I wasn’t too miserable, however, to go out of my way for my first food splurge of this trip:
With my sandwich in hand, I walked back to the Y, up the two flights to my room, and got ready to endure what I had just escaped—a cold shower. The one outside dirtied me up; this one was to clean me up. (I also brought my shoes and pants to rinse the dirt off them as well.)
Bathrooms were shared by the whole floor. I was thrown when a young Asian woman entered to shower in the shower stall next to mine. We’re a little cozy in this YMCA I see.
Getting back to my room, I placed my wet pants and shoes out on the little balcony to dry off. I never did find a blanket, and the cool, wet night forced me to find way to stay warm. So I snuck down to the laundry room on the first floor and grabbed a few extra sheets to drape over me.
Here’s some video of my arrival to Dar and views from my room:
I awoke relieved that the rain had stopped. I walked out on the balcony to retrieve my still damp clothes and took a few shots out my window.
I walked back in to the bathroom only to bump into the same Asian woman and offer a pleasant but awkward hello. Things got more awkward. As I left this time, I looked closer at the always propped-open door to notice a black paint silhouette of a female figure. As I pointed at it with my mouth agape, the Asian girl just giggled at my shock to see that I’d been toileting and showering in the ladies room.
I got downstairs with all my things. The Y did serve a continental breakfast, but were out of milk. Then I dropped a piece of precious egg on the ground to see a crow come swoop it up. Not five minutes later, the same Asian girl came down to eat. I sat next to her. Her name was Yuki and came from Japan. She had been in Tanzania for college a few years prior and enjoyed herself. Now she returned to explore more of the country. Coincidentally, she was going to explore Zanzibar—this morning as well and on the same ferry and me.
So we decided to walk to the port together.
Nearing the ferry port and ignoring the calls out from the aggressive salesmen trying to get us to buy a ferry ticket through them, we entered the port lounge to discover it as upscale as any I’d expect to find back in the U.S. with cozy seating, air conditioning, a soccer game on the flatscreen on the wall. In minutes we boarded the ferry, where I’d find a similar level of technological modernity for this route:
My fellow Far Eastern friend and I, though, didn’t care too much about thy boat. Unlike some of the other riders, this wasn’t a normal commute. We wanted to catch as much of the action going on outside as possible, and from the exposed seats in the rear and front of the vessel, we took in the wind, ocean smells, and views such as these:
After about an hour, a ferry employee pointed out Zanzibar Island in the distance.
And after 90 minutes, we neared the Zanzibar port.
After docking, we grabbed our luggage, got off the boat, and had to go through customs. The whole rigmarole of ferry and passport check reminded me of going to Hong Kong from mainland China. Here though, I’m a little confused by all the formality because Zanzibar is Tanzania—has been since 1964. And unlike Hong Kong, Zanzibar even uses the same money as the mainland.

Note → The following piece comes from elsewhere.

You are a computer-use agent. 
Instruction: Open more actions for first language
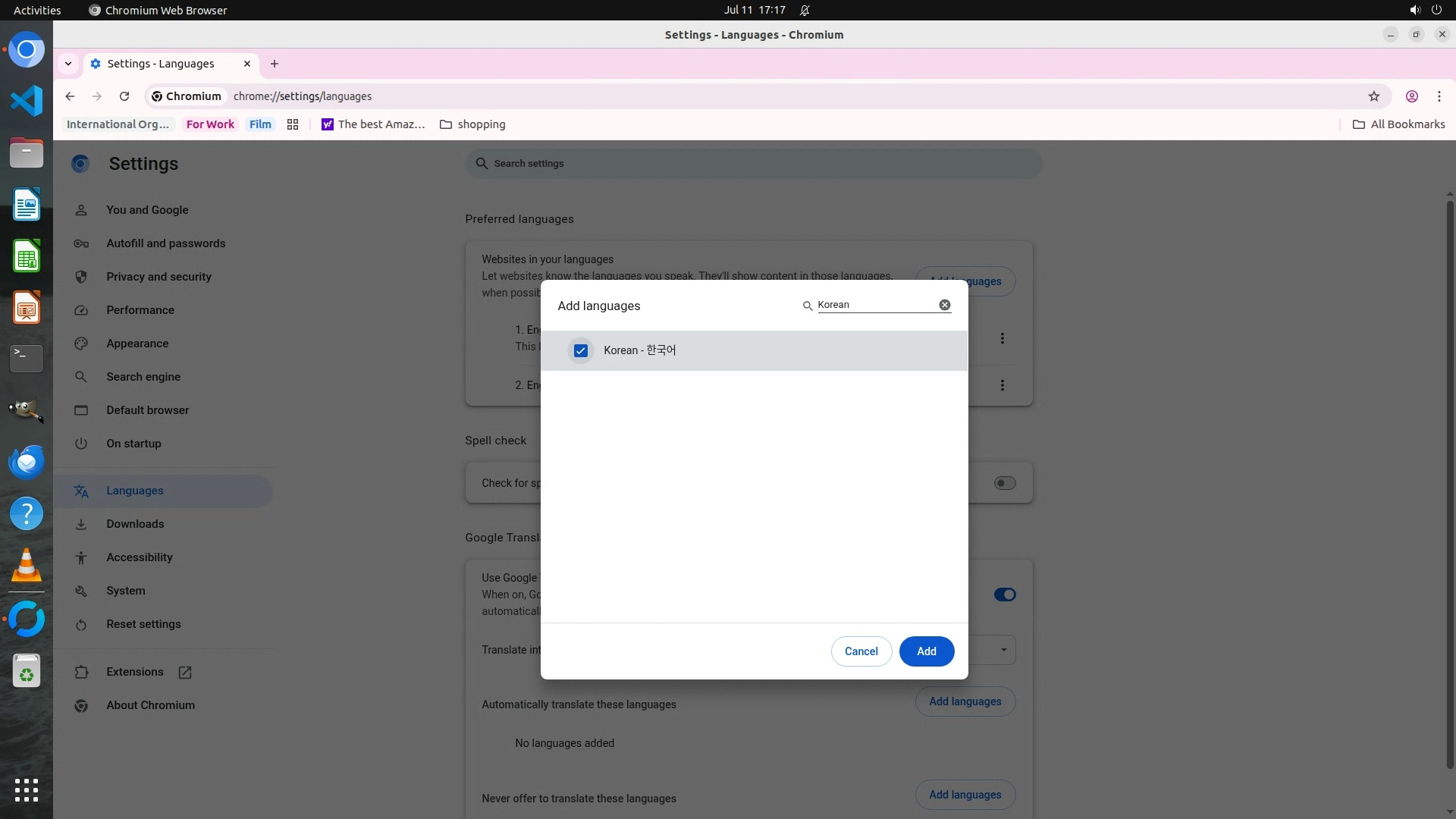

Nonetheless, we had to do with the process which included searching our bags.
Through the lines and shuffle, Yuki and I got separated. Out the other side of the security check scramble, with exit door and sunny Zanzibar in sight, Yuki and I reconvened–but just to say thanks and goodbye. By now she had arranged her friend to get her, and I had my contact already waiting outside for me.
We had our moments, Yuki. We had the bathroom, breakfast, and the boat ride. But now is where we go our separate ways.
That’s life on the road: bumping into adventurous, spontaneous people; connecting with someone from a place so far from your own as two individuals in a mutually exclusive part of the world; but then having the encounter be as brief as it is enjoyable.